## DOCUMENT TEXT
In fact, I loved being single.
I wouldn’t say I liked it for the reasons other people in their 20s did. Although I enjoyed partying, I didn’t feel the need to hide it from someone who would become my significant other. I love sex, but I have never fit in with the hook-up culture.
The reality is that I just like being with myself.
There’s something alluring about silence—or that there isn’t such a thing. I never made it through the entire book of Walden, but I respect the idea of Henry David Thoreau being one with his natural surroundings.
In the most silent of nights, if my thoughts aren’t racing, there are a multitude of noises that surface. When I’m in the city, it could be my neighbor’s snore, the light ticking of my refrigerator, or the sirens from the street below.
When I’m in a rural environment, regardless of how inaudible my surroundings seem, there is always another life form presenting itself. It could be a woodpecker incessantly ravaging a tree or the wind blowing around loose branches.
We are never entirely alone in a celestial sense.
So, what is it about being single and seemingly alone that we refute?
I feel that every culture paints a picture that we are meant to be paired. As little girls, we would all watch films that told us we needed to find our knight in shining armor. We were made to think that our primary purpose in life was to reproduce—that no one should have to walk through life without a second set of footsteps beside them.
But truthfully, maintaining a single status can actually result in a more significant score than the kind people swipe for.
My self-worth surges as I spend more time with myself.
The groundless statements from others do not burden me.

## GIVEN ENTRIES

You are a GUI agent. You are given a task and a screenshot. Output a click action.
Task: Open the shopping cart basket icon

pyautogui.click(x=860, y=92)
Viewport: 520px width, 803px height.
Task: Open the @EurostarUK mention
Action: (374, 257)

## EXERCISE TASKS
1/ In the essay on being single, which book does the writer admit to never reading all the way through?
2/ List every sound that the essay on being single gives as an example of the noises heard on a silent night, in the city or in a rural setting.
3/ Write the next few paragraphs of the essay on being single, picking up after its last sentence.
The rows have nothing to do with the essay on being single.

## RESULTS OF THE TASKS
1/ Walden

2/
- A neighbor's snore
- The light ticking of a refrigerator
- Sirens from the street below
- A woodpecker incessantly ravaging a tree
- The wind blowing around loose branches

3/
I know myself more than anyone else does, and unlike people I meet at specific points on my timeline, I am aware of everything in myself that predates them.
In a culture that would happily die knowing they spent the entirety of their lives on the internet, worrying about follows and posts, I need to know that this is not real anguish—because true vigor lies in my very being. I know that I do not diminish after someone stops responding.
We must learn to respond to ourselves—this is illustrious.
Being single shows us that we are never really alone. It brings us closer to the force that makes our abilities possible.
It brings us closer to our light and our darkness—the very things that make up our soul.
Being single allows us to fully form ourselves as individuals. It also gives us the power to contain that within our next relationship.
How can we find freedom in our relationships if we never find freedom in ourselves?
One of my first childhood memories is of me staring at my hands in awe.
To this day, when I’m by myself in the human sense, I sometimes sit and stare at my hands—in reflection.
The thought that crossed my mind as a child while looking down at my hands was the same thought I got after exerting myself through an endurance-related activity.
“How the f*ck is this possible?”
Our bodies are so resilient, so it’s indisputable that it is quite the same on a soul level.
And if we find that we’ve moved from the single status to “taken,” this self-awakening process is not complete—we are stuck with our singular self, indefinitely, whether we like it or not.
So we better get to know it.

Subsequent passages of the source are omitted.